Prof Viner told BBC Radio 4's Today programme that it appears to occur after a child has been infected with Covid-19, and is the "body's immune system overreact(ing) to coronavirus".

He said that while parents should be aware of the illness, they do not need to be concerned.

"We can count the number of children that have died with coronavirus on the fingers of two hands, compared to over 30,000 in adults. And that tells us most of what we need to know," he said.

"This is a new syndrome. It appears to be happening mostly after coronavirus infection, we believe it's where the body's immune system overreacts to coronavirus."

According to Prof Viner, the main symptoms of the condition are a high and persistent fever and a rash, while some children also experience abdominal pain and gastrointestinal problems.

He said that although some patients have required intensive care, others have responded to treatment and are getting better and starting to go home.

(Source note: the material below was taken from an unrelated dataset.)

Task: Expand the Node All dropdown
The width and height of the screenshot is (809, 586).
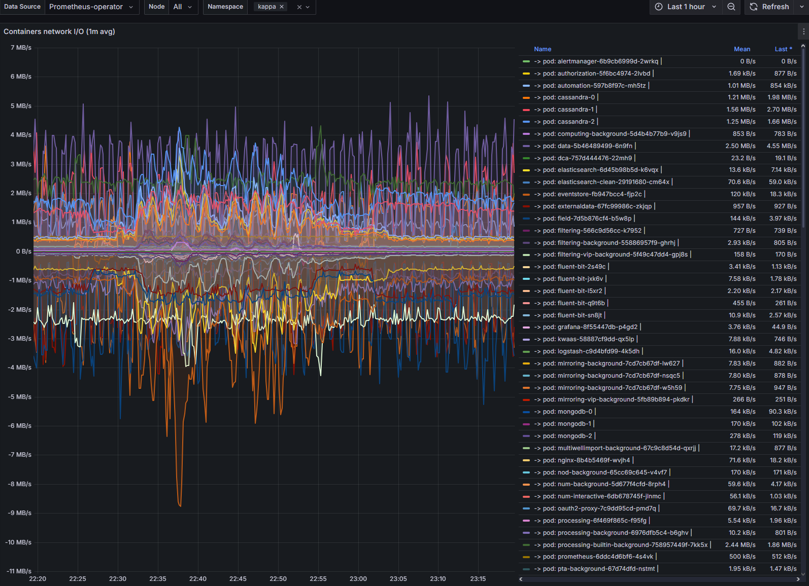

The illness is said to be similar to Kawasaki disease, which mainly affects children under the age of five, with symptoms including a high temperature, rashes, swelling and a toxic shock style response.

Prof Viner stressed that cases appear to be "falling away" as the number of Covid-19 infections in adults falls.

"The cases appear to be now disappearing. As we pass the peak, coronavirus in children, like in adults, is falling away," he told the BBC.

"This happens after coronavirus, so it appears to have peaked perhaps two to four weeks after the coronavirus peak.